I am inclined to say yes. G.S. 15A-1351(a) allows split sentences to be served noncontinuously. To impose “consecutive” splits, I think the judge is merely ordering that the second term of imprisonment begins after the first one ends. The only limitation on the judge’s authority to delay the start of the second term of imprisonment is that no split sentence confinement is allowed beyond two years of conviction, G.S. 15A-1351(a), but that limitation is likely to come into play only for felonies with lengthy suspended sentences that allow for very long splits.

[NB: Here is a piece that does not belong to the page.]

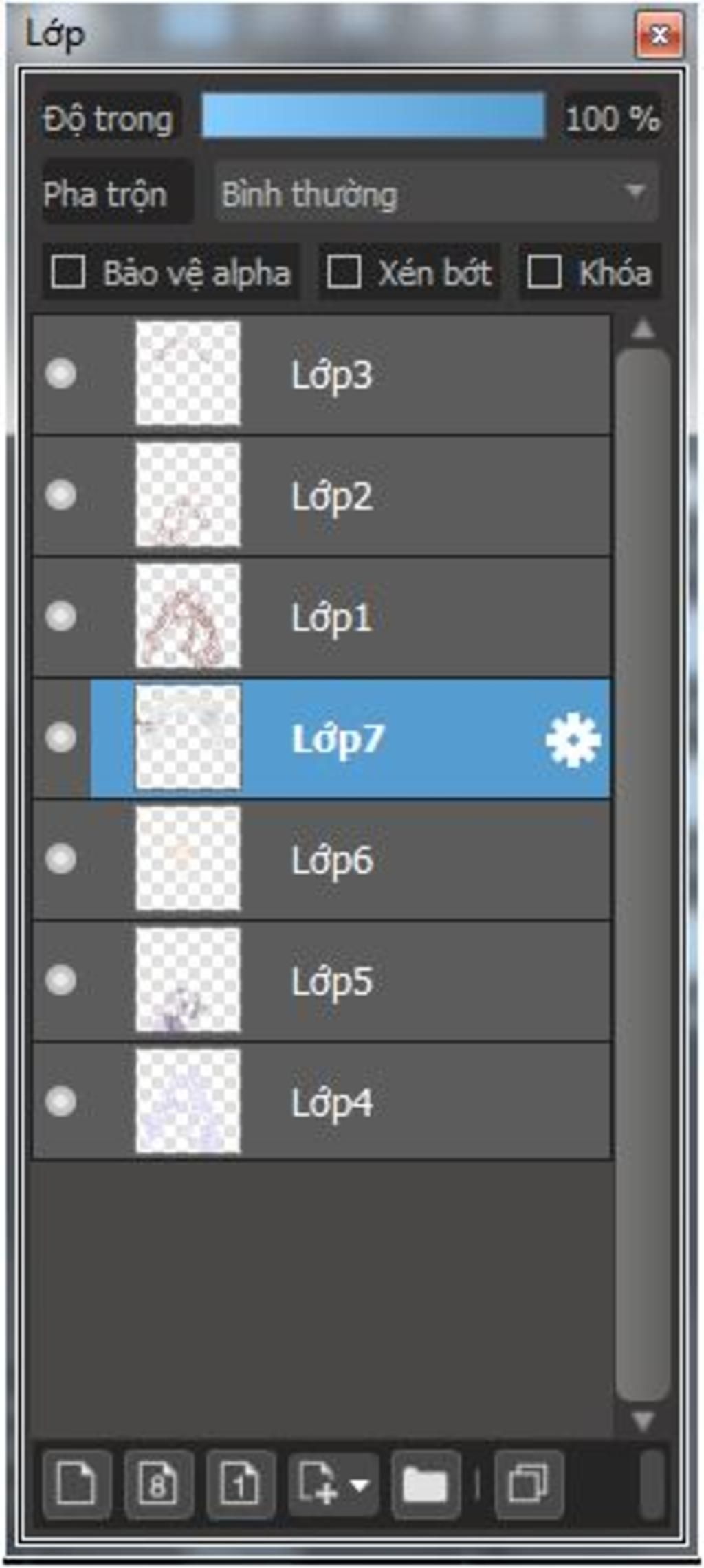Add a new 1-bit layer
704x1568 pixels.
pyautogui.click(x=241, y=1483)
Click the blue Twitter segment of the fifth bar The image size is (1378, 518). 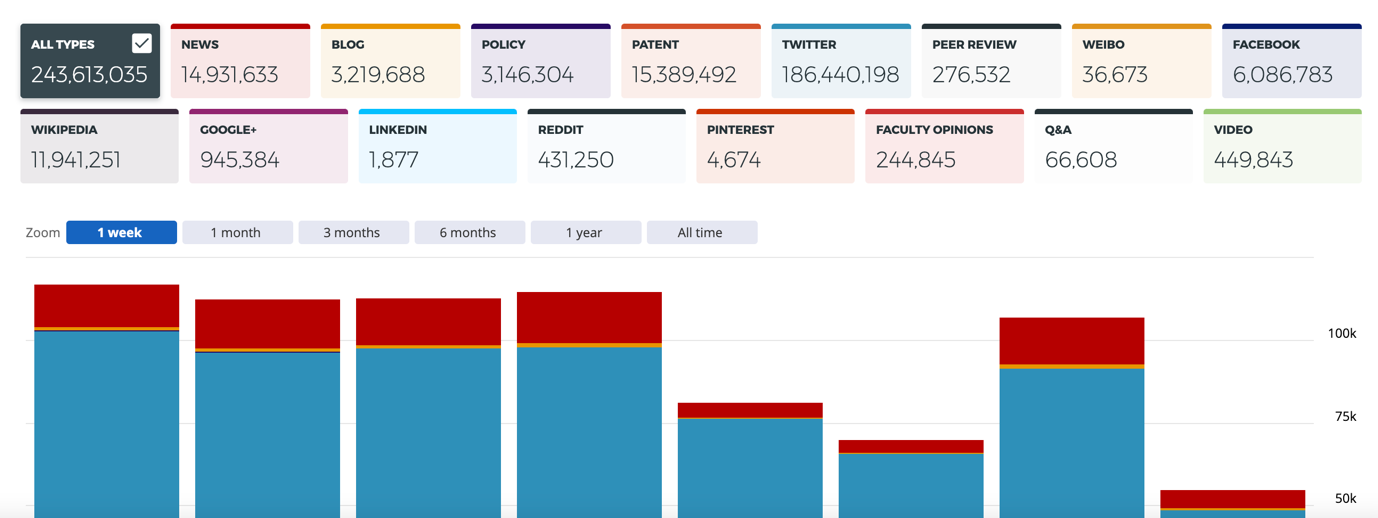750,467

A possible argument against consecutive splits is that the requirement in G.S. 15A-1346(a) that probation periods run concurrently with one another also extends to any confinement ordered as a condition of each probation period. It’s not clear to me, though, that the concurrency of overlapping probation periods has anything to do with the particular conditions of supervision ordered in each case. Concurrent supervision periods are often subject to different conditions at different times (for example, one might have curfew while another includes a requirement for treatment), and the propriety of each condition is determined on a judgment by judgment basis. Nothing in G.S. 15A-1351(a) requires the length or logistics of a split sentence to be evaluated based on a defendant’s cumulative suspended sentence. For that reason, I think the authority to impose “consecutive splits” is the same regardless of whether a defendant’s suspended sentences are set to run concurrently or consecutively in the event of revocation, or even when the defendant’s only convictions are Class 3 misdemeanors, for which consecutive active sentences would not be permitted at all. G.S. 15A-1340.22(a).
A related question is whether a split sentence may be run consecutively to a period of confinement in response to violation (CRV) or a “quick dip” in the jail. Though CRVs must run concurrently with other CRVs, G.S. 15A-1344(d2), and dips must run concurrently with other dips, G.S. 15A-1343(a1)(3), there is no statutory requirement that either of those forms of confinement run concurrently with a split sentence.